-- TEXT BLOCK --
"""

The largest avian radiation, the Passeriformes, as a model group for understanding global biological diversification
Guest lecture by professor Jon Fjeldså from the Zoological Museum, University of Copenhagen. A brief seminar on avian phylogenomics will be held immediately after the guest lecture (see below).
Over the last decade, molecular phylogenetic studies have provided the foundation for a comprehensive analysis of the global diversification of perching birds (Passeriformes), which comprise >60% of all the birds of the world. The group is distributed across all continents, except Antarctica, but surprisingly the phylogeny suggests an origin in the south, most probably in Antarctica. The global expansion of the group can be illustrated by comparing the spatial distribution of species representing basal and terminal parts of root-path groups. The major expansion appears to have started as an island radiation in the area where New Guinea is now located, and it proceeded rapidly across the Old World tropics and up to the Arctic. The talk will review the large-scale pattern, and will illustrate the underlying processes, and the relative roles of long-term re-distribution and intensive speciation in certain montane regions. The best predictor of speciation hotspots appears to be thermal inertia of the nearest ocean, and the talk will also illustrate details of speciation in areas where climate interacts with complex topography in some montane regions.
Seminar presentation: The Natural History Museum of Denmark (University of Copenhagen) has, in collaboration with Beijing Genomics Institute, Smithsonian Institute and others embarked on a project where the aim is to sequence genomes of all 10.000 bird species. This work is already running (with results for all major avian groups already close to completion based on a 320 mill. bp alignment) and evolves rapidly. Jon Fjeldså will tell about the project, its perspectives and possibilities for collaboration.

"""

-- WHAT YOU WILL DO --
Do these statements agree with the lecture announcement above? (a) Perching birds make up more than 60% of all birds in the world. (b) The phylogeny points to an origin of the group in the north. (c) The genome project aims to sequence every bird species. For each, answer yes or no and quote the deciding words.

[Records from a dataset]
"""

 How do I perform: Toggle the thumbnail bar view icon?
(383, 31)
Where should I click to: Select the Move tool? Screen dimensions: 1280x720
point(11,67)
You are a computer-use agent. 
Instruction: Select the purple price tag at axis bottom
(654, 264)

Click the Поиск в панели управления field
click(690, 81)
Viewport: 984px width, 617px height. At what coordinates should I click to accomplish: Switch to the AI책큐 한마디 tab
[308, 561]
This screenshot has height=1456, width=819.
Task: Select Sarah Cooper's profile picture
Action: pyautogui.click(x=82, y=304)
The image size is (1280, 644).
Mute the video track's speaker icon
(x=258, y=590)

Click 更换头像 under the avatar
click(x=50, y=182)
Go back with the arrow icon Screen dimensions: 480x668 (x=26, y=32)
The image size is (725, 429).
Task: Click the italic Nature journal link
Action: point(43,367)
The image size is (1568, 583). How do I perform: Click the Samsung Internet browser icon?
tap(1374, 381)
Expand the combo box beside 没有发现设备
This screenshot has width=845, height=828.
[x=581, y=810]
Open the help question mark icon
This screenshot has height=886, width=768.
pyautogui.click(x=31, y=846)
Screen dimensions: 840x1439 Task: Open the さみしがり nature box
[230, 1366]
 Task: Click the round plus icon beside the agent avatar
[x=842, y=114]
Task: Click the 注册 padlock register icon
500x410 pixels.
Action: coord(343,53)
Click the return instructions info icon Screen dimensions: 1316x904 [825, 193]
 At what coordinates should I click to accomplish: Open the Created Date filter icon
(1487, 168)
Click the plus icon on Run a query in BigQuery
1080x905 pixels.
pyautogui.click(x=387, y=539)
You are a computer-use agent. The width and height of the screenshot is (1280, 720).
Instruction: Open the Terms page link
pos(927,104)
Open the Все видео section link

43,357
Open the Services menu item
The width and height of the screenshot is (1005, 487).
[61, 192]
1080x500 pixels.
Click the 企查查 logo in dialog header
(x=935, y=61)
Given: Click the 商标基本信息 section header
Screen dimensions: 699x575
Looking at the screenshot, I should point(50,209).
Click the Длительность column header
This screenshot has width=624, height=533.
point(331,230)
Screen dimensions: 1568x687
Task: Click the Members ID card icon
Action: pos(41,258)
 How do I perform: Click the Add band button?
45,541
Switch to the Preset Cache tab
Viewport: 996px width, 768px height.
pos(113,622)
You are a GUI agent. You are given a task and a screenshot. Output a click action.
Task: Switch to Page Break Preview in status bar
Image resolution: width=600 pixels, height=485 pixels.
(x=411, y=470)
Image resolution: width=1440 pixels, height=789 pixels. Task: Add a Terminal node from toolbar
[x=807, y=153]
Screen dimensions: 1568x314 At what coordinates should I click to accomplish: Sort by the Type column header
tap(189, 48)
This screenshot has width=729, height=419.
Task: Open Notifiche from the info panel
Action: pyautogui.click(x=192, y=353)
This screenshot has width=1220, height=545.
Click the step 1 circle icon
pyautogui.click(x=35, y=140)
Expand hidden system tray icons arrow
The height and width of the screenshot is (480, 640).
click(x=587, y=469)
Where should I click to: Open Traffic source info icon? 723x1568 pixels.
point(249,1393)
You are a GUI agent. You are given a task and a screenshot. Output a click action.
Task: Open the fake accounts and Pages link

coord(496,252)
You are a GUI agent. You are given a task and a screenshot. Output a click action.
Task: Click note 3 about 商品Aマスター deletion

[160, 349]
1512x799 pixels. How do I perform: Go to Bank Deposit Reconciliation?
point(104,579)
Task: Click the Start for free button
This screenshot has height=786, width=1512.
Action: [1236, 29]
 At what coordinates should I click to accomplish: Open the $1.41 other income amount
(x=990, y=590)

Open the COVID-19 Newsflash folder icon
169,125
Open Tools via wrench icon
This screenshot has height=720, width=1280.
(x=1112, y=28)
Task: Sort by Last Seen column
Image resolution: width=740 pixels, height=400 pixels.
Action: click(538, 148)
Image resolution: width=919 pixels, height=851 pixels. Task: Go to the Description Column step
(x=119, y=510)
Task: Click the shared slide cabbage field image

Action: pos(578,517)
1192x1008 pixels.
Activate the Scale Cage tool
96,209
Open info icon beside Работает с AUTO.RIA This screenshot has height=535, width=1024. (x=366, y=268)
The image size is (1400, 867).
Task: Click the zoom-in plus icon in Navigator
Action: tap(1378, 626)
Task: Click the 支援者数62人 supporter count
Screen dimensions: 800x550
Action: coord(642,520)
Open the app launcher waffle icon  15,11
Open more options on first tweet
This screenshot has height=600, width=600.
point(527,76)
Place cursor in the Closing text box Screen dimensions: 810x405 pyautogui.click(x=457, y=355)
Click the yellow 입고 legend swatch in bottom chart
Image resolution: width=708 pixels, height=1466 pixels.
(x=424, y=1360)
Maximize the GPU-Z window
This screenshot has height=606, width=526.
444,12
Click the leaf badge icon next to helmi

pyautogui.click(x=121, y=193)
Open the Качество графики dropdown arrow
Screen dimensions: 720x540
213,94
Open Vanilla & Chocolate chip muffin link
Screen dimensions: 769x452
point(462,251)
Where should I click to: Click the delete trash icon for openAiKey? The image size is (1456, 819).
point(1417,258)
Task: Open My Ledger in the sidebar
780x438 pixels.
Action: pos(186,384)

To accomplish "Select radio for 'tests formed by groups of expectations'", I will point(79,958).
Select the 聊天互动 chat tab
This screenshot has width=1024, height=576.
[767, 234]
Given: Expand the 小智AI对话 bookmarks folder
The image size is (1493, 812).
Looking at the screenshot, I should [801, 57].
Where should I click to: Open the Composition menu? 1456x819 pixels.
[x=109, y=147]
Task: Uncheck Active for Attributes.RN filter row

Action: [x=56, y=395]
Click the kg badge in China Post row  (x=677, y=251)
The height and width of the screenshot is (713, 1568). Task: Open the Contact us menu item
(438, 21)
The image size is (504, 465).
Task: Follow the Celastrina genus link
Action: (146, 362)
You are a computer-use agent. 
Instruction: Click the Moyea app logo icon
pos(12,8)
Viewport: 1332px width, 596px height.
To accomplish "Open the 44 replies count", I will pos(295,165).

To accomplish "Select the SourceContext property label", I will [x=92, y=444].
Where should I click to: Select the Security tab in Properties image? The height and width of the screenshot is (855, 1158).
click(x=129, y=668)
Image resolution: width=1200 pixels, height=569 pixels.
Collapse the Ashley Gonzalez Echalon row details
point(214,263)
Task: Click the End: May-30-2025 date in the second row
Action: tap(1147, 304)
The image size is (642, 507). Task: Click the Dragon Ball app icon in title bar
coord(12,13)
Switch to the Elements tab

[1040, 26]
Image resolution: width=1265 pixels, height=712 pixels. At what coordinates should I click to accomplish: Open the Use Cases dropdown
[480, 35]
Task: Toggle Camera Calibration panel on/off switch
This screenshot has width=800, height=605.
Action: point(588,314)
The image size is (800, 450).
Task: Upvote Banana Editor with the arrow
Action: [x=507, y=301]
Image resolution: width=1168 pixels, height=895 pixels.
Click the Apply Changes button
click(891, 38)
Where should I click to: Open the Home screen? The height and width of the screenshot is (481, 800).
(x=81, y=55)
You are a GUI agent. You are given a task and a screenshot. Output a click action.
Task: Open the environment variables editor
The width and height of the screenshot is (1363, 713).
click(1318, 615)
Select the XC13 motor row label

"""

-- ANSWER BELOW --
(a) Yes: "which comprise >60% of all the birds of the world"
(b) No: "the phylogeny suggests an origin in the south, most probably in Antarctica"
(c) Yes: "the aim is to sequence genomes of all 10.000 bird species"